Makers of OxyContin Bankroll Efforts to Undermine Prescription Painkiller Reform

The pharmaceutical companies that manufacture and market OxyContin, Vicodin, and other highly addictive opioid painkillers — drugs that have fueled the epidemic of overdoses and heroin addiction — are funding nonprofit groups fighting furiously against efforts to reform how these drugs are prescribed.

While the Centers for Disease Control and Prevention was close to finalizing voluntary prescribing guidelines for opioid painkillers next month, it abruptly changed course. According to a report from the Associated Press, the CDC “abandoned its January target date, instead opening the guidelines to public” comment after a number of “industry-funded groups like the U.S. Pain Foundation and the American Academy of Pain Management warn[ed] that the CDC guidelines could block patient access to medications.”

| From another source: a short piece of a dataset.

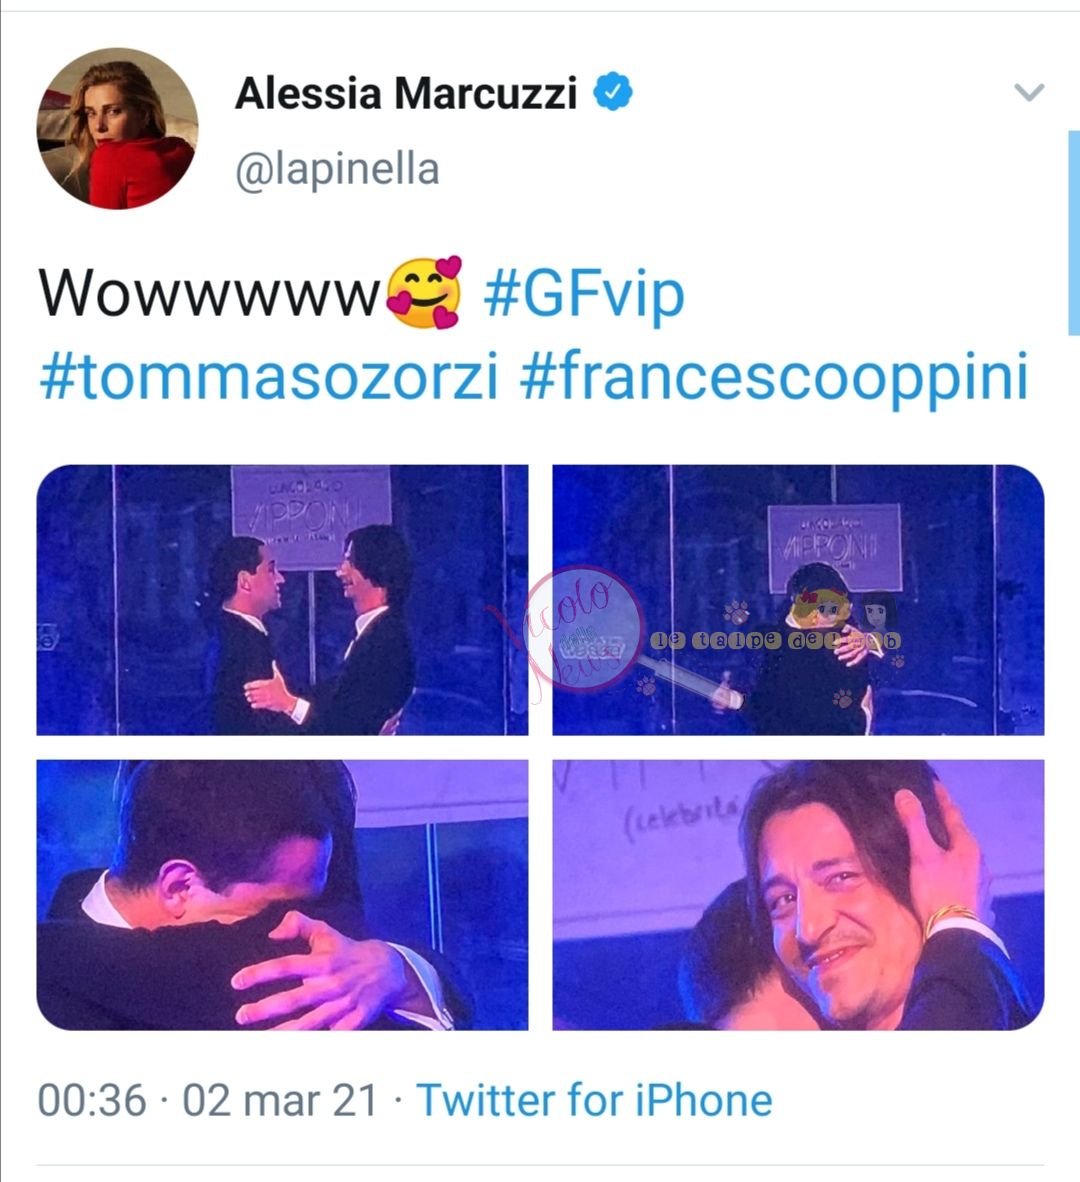
Task: Click the 'le talpe del web' watermark
Action: point(775,640)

The new guidelines would encourage doctors to prescribe opioids as a last choice for chronic pain, a sharp departure from the status quo, in which many doctors, under pressure from pharmaceutical sales representatives, often prescribe painkillers for mild back pain or a toothache. As experts note, many painkiller and heroin addicts start abusing opioids after receiving a legitimate prescription for pain-related medical issues.

An investigation by The Intercept has found that the pharmaceutical companies that dominate the $9 billion a year opioid painkiller market have funded organizations attacking reform of the prescribing guidelines:

The over-prescription of opioid products has made the United States the center of the painkiller abuse epidemic. Americans consume about 81 percent of the global supply of oxycodone products (the active ingredient in OxyContin) and almost 100 percent of hydrocodone (the active ingredient used in brands such as Vicodin). More than 16,000 people die from opioid painkiller overdose every year.

The skyrocketing use of opioids in America is also closely linked to the rising heroin crisis, which reached new heights this year. Prescription opioids, which provide a high that is very similar to heroin, are often a gateway drug. As many as four out of five heroin users get started with opioid painkillers.